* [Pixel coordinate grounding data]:
-.-.-
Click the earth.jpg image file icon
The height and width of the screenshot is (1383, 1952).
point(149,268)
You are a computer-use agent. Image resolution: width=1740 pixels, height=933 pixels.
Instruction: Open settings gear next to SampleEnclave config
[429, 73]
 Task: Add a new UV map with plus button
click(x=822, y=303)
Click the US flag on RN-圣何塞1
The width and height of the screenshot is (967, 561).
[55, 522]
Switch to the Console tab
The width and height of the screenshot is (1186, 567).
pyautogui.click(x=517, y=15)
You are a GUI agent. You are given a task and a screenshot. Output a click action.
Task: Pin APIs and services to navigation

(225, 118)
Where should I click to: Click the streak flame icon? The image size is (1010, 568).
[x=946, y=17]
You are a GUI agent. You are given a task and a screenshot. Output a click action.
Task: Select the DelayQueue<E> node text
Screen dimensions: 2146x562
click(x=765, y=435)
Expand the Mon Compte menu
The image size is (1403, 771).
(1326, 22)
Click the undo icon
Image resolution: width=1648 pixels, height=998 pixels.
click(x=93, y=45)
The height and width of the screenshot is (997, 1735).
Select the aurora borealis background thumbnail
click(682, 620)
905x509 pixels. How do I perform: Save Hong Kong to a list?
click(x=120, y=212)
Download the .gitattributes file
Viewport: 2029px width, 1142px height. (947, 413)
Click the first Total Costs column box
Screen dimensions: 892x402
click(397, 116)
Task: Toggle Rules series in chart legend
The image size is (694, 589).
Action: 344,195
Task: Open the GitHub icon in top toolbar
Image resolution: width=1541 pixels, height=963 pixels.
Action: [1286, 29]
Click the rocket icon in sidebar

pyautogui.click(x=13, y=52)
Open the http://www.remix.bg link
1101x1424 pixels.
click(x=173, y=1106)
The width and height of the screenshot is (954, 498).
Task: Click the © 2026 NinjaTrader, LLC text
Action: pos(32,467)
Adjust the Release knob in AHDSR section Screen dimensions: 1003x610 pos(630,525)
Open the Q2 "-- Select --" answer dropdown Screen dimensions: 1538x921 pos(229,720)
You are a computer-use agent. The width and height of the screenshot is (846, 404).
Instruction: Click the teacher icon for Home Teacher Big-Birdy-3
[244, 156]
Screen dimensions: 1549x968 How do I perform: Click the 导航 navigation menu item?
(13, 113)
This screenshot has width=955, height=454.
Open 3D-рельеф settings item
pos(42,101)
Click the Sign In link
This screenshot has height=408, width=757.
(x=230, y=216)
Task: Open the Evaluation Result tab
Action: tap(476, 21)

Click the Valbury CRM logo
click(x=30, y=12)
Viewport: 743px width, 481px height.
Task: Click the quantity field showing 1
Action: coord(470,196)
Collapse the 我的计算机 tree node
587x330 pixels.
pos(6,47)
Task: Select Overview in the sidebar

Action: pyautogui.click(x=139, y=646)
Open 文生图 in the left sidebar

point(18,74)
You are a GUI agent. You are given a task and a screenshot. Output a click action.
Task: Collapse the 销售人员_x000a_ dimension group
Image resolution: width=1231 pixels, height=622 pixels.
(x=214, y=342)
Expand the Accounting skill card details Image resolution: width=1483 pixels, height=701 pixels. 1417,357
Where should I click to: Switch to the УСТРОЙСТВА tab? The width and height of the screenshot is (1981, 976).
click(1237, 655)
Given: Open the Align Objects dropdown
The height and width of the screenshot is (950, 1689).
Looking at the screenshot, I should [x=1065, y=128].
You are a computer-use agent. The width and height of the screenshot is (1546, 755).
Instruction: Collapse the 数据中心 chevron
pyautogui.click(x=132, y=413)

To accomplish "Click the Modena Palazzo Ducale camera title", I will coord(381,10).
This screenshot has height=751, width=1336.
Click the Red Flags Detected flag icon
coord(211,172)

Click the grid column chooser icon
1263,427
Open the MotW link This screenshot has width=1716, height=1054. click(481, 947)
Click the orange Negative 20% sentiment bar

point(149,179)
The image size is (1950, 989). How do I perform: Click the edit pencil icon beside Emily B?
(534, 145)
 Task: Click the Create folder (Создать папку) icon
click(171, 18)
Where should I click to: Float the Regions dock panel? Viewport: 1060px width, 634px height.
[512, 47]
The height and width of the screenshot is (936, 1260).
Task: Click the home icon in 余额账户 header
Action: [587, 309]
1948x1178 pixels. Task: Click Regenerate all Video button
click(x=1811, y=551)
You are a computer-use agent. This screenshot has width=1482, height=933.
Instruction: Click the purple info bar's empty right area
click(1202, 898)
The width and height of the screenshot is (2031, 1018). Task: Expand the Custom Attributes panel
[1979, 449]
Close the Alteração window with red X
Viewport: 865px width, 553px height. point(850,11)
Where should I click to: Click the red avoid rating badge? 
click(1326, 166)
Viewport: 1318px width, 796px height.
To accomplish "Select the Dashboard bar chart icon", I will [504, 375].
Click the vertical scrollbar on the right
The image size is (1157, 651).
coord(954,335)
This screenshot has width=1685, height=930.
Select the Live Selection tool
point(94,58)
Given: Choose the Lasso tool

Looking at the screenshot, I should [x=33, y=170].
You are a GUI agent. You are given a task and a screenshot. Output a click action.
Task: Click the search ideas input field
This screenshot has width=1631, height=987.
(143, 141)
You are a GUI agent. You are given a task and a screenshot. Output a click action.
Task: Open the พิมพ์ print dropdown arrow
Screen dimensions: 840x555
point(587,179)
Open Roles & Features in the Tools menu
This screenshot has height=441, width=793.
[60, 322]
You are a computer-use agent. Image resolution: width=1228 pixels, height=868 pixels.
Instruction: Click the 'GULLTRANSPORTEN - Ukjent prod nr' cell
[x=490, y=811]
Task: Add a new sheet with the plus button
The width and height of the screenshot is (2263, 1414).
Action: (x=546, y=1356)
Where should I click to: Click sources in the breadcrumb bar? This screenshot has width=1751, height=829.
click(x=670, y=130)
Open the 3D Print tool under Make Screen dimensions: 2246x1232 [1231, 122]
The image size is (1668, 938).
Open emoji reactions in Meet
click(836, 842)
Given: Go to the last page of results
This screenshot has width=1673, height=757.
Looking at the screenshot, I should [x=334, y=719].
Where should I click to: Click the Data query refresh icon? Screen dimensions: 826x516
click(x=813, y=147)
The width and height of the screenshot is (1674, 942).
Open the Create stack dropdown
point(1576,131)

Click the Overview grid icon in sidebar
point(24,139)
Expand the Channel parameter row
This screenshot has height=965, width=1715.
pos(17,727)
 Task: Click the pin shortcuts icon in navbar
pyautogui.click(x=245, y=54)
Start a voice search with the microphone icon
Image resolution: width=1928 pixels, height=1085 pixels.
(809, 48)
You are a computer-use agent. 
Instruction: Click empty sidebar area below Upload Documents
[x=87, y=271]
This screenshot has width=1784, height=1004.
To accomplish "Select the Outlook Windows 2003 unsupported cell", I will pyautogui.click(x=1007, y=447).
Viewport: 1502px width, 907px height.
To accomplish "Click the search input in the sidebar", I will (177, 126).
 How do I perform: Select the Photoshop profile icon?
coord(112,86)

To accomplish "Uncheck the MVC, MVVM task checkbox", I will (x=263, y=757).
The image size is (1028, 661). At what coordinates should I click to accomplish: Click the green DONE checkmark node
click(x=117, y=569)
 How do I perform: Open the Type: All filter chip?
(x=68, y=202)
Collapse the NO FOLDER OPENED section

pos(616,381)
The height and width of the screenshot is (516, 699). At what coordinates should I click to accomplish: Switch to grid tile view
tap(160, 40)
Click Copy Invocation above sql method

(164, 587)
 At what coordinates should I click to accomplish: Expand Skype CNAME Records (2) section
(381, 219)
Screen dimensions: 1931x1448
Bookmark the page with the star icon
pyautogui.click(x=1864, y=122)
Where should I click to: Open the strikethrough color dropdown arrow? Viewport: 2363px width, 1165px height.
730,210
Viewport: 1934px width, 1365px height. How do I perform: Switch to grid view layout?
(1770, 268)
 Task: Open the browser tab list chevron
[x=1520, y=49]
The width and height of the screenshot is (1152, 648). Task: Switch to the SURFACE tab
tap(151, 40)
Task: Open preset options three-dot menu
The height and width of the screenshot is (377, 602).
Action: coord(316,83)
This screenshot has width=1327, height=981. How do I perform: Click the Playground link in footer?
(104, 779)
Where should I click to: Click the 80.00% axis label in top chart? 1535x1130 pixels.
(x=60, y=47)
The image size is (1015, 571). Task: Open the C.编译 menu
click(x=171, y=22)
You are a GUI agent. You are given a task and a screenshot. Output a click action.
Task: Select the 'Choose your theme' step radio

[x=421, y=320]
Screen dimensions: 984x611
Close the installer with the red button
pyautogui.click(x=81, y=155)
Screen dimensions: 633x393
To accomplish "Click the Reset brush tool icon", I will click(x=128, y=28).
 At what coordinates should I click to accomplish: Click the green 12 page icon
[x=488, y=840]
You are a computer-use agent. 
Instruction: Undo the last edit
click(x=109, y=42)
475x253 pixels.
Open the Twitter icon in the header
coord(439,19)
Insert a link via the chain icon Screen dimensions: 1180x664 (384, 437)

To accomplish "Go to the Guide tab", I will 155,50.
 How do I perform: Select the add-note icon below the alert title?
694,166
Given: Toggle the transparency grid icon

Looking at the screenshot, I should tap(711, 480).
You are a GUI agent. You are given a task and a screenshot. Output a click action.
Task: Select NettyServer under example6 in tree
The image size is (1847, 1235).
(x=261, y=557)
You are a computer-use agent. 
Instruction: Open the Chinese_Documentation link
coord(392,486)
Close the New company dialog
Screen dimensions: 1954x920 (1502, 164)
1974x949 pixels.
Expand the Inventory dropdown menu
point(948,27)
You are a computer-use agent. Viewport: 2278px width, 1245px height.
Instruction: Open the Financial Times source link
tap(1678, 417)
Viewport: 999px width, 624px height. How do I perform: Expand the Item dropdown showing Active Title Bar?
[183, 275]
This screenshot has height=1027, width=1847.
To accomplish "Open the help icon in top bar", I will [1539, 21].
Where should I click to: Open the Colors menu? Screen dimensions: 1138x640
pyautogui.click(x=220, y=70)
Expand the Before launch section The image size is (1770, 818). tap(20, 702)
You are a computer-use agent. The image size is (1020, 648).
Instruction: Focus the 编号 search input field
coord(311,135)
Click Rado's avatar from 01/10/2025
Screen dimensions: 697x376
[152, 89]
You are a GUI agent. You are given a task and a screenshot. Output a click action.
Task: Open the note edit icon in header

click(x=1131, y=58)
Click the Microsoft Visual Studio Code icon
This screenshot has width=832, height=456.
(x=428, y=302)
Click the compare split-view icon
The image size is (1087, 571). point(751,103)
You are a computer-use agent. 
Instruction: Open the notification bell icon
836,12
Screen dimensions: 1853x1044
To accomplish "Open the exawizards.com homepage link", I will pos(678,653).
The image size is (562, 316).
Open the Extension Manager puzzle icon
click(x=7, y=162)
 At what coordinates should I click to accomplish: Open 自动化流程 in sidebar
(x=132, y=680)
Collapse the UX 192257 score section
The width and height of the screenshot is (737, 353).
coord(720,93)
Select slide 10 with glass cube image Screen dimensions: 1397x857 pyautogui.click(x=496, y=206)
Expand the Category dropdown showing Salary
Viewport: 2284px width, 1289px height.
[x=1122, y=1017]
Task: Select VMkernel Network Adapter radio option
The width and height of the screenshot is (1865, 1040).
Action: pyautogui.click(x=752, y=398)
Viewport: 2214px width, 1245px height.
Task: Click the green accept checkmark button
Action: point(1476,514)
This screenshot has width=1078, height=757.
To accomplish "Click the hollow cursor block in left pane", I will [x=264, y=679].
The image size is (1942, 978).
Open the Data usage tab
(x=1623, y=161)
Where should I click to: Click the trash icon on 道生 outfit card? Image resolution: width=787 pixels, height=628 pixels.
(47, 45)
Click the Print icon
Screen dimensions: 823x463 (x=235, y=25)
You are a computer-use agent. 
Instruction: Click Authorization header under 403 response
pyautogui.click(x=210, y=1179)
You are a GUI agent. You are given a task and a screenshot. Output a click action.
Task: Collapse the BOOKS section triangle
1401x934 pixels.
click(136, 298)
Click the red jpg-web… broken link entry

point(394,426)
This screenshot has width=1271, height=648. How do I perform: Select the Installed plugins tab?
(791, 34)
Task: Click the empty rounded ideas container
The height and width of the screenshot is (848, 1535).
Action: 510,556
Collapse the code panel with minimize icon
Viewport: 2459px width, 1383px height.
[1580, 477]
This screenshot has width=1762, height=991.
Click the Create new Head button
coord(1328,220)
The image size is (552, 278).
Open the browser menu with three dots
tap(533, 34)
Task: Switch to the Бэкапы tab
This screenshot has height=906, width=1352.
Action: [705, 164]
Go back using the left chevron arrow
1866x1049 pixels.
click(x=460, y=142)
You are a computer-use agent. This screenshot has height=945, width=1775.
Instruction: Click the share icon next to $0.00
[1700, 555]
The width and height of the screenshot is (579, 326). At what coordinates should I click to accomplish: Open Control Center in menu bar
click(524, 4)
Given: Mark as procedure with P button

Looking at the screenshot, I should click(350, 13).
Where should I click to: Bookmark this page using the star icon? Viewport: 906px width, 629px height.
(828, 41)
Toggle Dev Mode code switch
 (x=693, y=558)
-.-.-
* [Task directions]:
From the records above, retype only the lines starting at the line that contains "Image resolution: width=1231" and ending at the line that contains "is (1546, 755).", both included.

* [Solution]:
Image resolution: width=1231 pixels, height=622 pixels.
(x=214, y=342)
Expand the Accounting skill card details Image resolution: width=1483 pixels, height=701 pixels. 1417,357
Where should I click to: Switch to the УСТРОЙСТВА tab? The width and height of the screenshot is (1981, 976).
click(1237, 655)
Given: Open the Align Objects dropdown
The height and width of the screenshot is (950, 1689).
Looking at the screenshot, I should [x=1065, y=128].
You are a computer-use agent. The width and height of the screenshot is (1546, 755).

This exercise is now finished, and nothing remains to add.